No one had ever asked Debbie this question before. She had imagined, often, being asked this question, but not by Lenny. He was the wrong person. Wasn't he? She had never felt that way about him.
Had she?
His question caught her off guard, and she didn't know what to do with it. The part of her that was open to the universe was facing in another direction just then. She felt disoriented and uncomfortable and there was Lenny, waiting for her to say something back.
"I think it's better if we're just friends," she said.
To her relief Patty arrived with a lighting bug. As she flicked it into the jar, Lenny said to her, "Do you wanna go to a movie?"
"Okay," she said, "What movie?"
Debbie wasn't sure what had just happened. She didn't know if she had gotten out of an awkward situation or invented one. Or missed an opportunity. She felt an impulse to say, "Can I go, too?" Instead she handed Patty the jar and said, "Can you hold this for a while? I'm going to go catch some."
But when she had walked away into the darkness, she just stood there.

Criss Cross is Lynne Rae Perkins' Newbery Award winning story of Debbie, a girl waiting for something good to happen in her life, and Hector, a boy who decides to take up the guitar.
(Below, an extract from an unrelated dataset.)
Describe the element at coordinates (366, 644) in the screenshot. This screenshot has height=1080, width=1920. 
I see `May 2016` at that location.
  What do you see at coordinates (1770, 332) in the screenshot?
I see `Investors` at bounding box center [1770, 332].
Through the course of the story, both make decisions, some significant, some not, which decide the course that their lives will take.

I felt like the story started of fairly slowly...I wasn't sure where it was going, or if it was going anywhere at all. It was more of a slice of life type story, which is, of course, how life mostly feels, especially at 14. Criss Cross seems to be the antithesis of the type of story where houses burn down, siblings and friends die from cancer, parents divorce or suffer from alcoholism. This is more of an average story, more the kind of story things that happen in reality than so many young adult stories. About half way through, I felt like the story really hit its stride...not that a lot more happened (though some things did), but just that the slices of life that sometimes intersect, sometimes miss, are more poignant in the second half.

I would recommend Criss Cross to teens and tweens, and to any adults who enjoy young adult fiction. I very much enjoyed it.